Postby TenantNet » Fri Jun 26, 2020 11:19 am

Yes, I forgot to mention the gov's Ex. Order on deposits. I think it's meant for ongoing tenants, as it requires it to be replenished over time. In your case, you would be recovering your deposit and using it as the last month's rent.

The LL might complain that he's then left with no recourse for real damages. But many/most LLs invent fake damages or try to claim items that would have to be work on anyway, i.e., painting, or carpet cleaning. Those and others are not damages. Perhaps the Ex. Order fits your situation as well (I haven't looked at it that closely).

The order wants it to be formalized, but tenants have been doing this for decades ... just doing it. Look for a solution that solves your problem and somehow is fair to the LL. Remember, any "rent" or U&O that might become due after July 31 is when you are no longer in possession. He can't do anything until then. And if you do withhold July's rent in lieu of the existing deposit, the reality is that the courts are backed-up with long-term adjournments. Unless the LL actually wants to be a dick (not unusual), it behooves him to find a solution as well.

This type of arrangement can have drawbacks, but maybe those aren't issues here. It might also require to reveal to the LL (or a court) of your private financial information. At all costs, I do not recommend giving the LL any of your financial data.
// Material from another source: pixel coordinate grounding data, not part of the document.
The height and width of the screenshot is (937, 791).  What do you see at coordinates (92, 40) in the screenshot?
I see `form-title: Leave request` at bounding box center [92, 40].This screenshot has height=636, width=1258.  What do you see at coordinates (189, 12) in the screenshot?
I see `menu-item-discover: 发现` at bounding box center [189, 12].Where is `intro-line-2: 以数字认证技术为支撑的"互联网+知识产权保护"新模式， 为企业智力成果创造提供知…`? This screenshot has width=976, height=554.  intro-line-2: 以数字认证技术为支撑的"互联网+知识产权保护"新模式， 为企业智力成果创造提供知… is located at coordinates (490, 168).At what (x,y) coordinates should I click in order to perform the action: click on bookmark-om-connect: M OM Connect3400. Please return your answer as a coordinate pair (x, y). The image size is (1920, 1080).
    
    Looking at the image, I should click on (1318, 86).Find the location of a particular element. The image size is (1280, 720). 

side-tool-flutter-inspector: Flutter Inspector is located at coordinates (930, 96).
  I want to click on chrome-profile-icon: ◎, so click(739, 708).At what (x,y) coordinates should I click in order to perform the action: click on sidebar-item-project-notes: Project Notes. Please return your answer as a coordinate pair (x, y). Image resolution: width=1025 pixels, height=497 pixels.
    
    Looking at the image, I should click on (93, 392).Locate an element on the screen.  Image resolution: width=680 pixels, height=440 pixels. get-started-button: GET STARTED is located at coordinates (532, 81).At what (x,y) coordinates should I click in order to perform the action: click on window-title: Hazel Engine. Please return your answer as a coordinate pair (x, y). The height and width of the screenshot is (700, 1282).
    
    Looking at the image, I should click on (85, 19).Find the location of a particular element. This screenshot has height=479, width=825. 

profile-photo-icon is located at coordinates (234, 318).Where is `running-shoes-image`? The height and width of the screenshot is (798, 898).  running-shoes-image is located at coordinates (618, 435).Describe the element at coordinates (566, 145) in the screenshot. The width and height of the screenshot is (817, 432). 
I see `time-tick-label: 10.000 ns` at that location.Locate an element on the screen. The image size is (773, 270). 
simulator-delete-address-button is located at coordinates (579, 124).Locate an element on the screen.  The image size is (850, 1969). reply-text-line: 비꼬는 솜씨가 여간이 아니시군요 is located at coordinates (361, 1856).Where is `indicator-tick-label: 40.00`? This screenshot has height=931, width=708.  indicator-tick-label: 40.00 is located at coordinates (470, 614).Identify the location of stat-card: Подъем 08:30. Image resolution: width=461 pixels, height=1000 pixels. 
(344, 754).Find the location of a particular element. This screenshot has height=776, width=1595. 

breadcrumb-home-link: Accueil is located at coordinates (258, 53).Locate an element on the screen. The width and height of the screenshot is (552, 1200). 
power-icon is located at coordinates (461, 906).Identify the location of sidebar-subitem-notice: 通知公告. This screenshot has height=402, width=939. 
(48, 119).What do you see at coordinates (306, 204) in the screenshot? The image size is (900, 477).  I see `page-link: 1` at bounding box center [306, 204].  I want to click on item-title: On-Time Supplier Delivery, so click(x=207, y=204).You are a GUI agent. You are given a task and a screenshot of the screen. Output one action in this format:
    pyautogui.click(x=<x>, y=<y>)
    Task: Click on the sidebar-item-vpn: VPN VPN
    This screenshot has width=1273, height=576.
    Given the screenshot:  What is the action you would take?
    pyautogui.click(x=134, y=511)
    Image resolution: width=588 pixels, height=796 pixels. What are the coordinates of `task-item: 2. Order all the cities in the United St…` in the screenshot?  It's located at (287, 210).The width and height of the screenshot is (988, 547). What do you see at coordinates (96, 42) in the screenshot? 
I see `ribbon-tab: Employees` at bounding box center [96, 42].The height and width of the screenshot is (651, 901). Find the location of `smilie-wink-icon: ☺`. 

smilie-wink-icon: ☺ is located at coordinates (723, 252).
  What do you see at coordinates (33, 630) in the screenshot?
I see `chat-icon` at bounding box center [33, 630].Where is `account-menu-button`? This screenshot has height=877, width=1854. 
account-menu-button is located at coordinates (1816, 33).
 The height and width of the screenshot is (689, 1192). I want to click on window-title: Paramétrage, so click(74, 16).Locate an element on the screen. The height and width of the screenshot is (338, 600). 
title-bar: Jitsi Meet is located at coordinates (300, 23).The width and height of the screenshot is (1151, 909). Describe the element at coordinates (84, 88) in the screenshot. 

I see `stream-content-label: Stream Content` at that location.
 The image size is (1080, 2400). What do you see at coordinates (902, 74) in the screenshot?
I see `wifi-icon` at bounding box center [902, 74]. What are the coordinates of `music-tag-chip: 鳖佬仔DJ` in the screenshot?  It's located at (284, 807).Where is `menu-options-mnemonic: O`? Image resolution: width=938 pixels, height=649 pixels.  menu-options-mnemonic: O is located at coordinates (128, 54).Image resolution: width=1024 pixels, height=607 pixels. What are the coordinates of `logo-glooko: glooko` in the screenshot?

Not their business.

And if it's at your discretion, then chances are you can just go along and do it. It does say it has to be in writing; that's kind of hard if the LL doesn't go for it. Poorly-written executive orders are designed for court proceedings. Try to avoid that if you can.

Also, if you've been in occupancy for many years (over 20), you might have significant interest accrued. Anything more recent. will likely be negligible.